§ **Work to be completed**:
Leave out the pictures and retype exactly the lines from the one with "The image size is (999, 299)." through the end of the records.
[[ Given records open ]]
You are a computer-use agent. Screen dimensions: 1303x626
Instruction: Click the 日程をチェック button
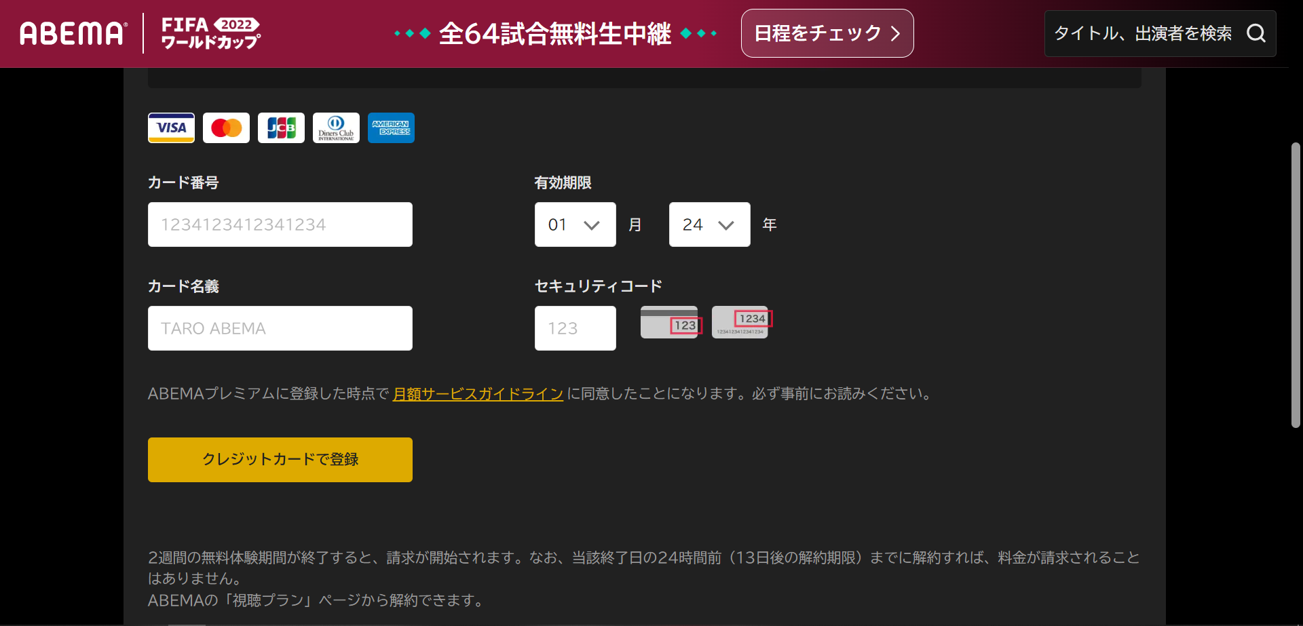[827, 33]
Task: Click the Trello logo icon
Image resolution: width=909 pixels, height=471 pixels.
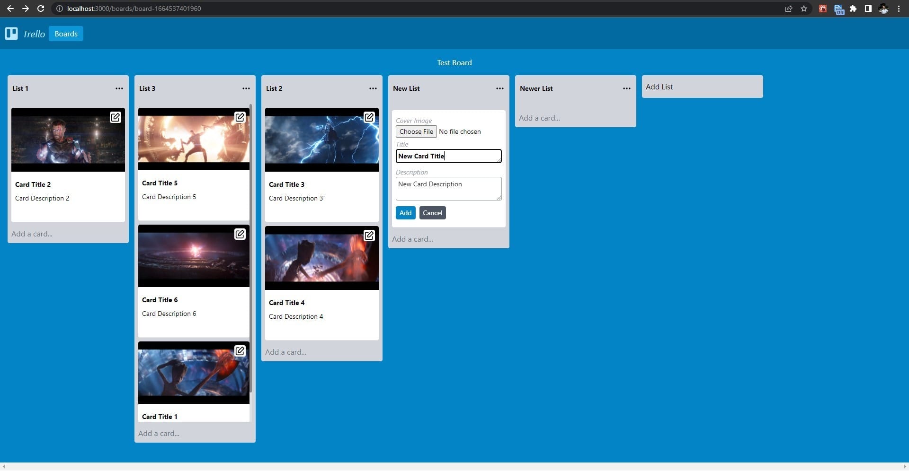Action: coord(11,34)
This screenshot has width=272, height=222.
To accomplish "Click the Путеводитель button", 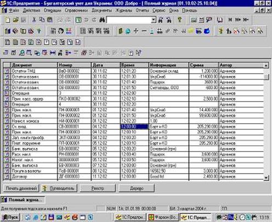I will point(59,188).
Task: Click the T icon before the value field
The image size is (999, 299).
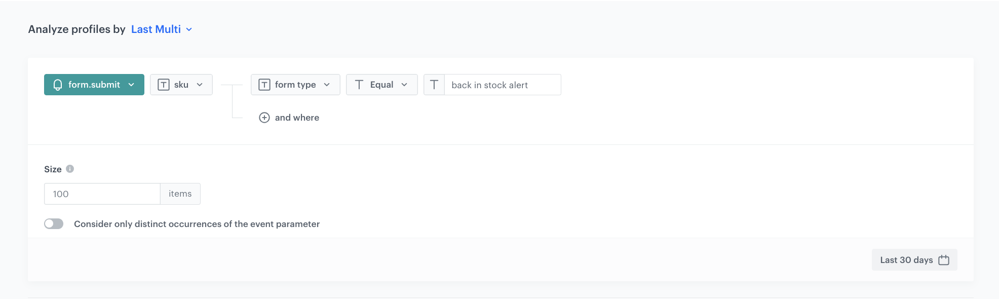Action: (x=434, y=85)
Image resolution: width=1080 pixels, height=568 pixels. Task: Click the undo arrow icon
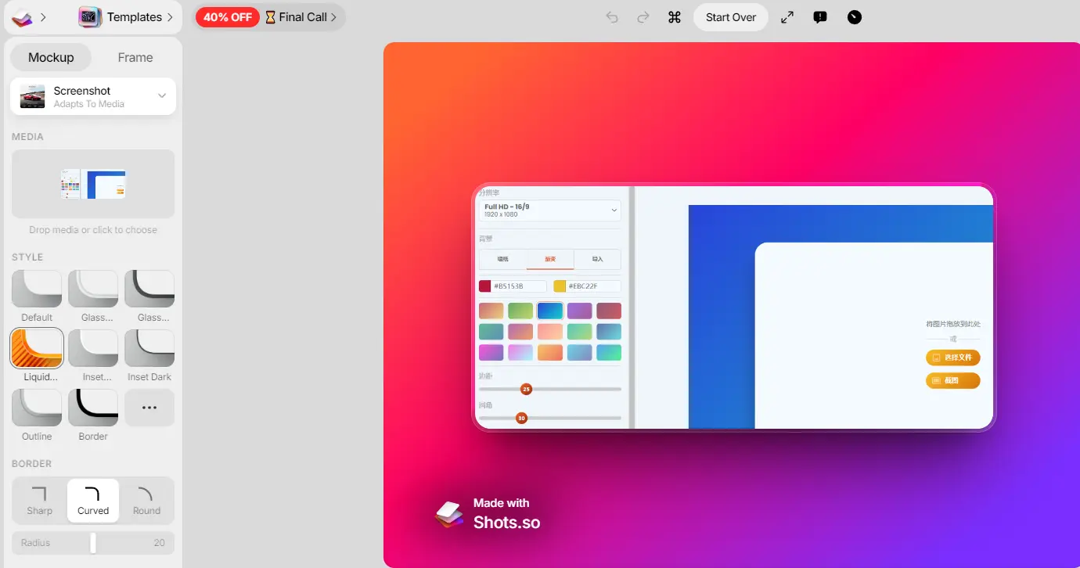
[[ Given records closed ]]
§ **Answer**:
The image size is (999, 299).
Action: (x=434, y=85)
Image resolution: width=1080 pixels, height=568 pixels. Task: Click the undo arrow icon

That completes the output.